Review by A. W. Colclough
Rating 8/10
The soil of a remote farm in Cork yields up the bones of fifteen women murdered in 1915, examination of their bones suggests they died to fulfil a grisly ancient ritual. A young woman is abducted and then killed by someone copying the decades old crime, Garda detective Katie Maguire must solve a murder with links to the darker aspects of Celtic mythology before the killer strikes again.

Better known as a writer of horror fiction Graham Masterton has undergone a late(ish) career switch to a new genre, on the strength of this first novel in the Katie Maguire series the transition has been a success.
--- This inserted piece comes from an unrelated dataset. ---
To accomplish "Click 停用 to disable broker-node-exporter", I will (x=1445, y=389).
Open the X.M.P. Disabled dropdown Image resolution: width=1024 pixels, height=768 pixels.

His writing is every bit as gruesome as the work of younger writers, but Masterton due probably to experience understands the benefits of rationing out the gore. This book contains some scenes that are genuinely horrific, clever pacing gives them an impact that might have been reduced had he chosen to follow fashion and ladle blood over every other page.

Masterton puts the experience of having lived in and around Cork for a number of years to good use, showing a strong feeling for the beauty, remoteness and link to the uncanny of the Irish countryside, this, he suggests, really is a place where the fairy folk might be up to no good around the next corner.

As a central character Maguire has the right mix of steel and vulnerability with a back story that gives options for the series to take any number of different directions as it progresses.

This stylish and frequently unsettling novel marks a confident change of genre for a veteran writer who is still firing on all cylinders.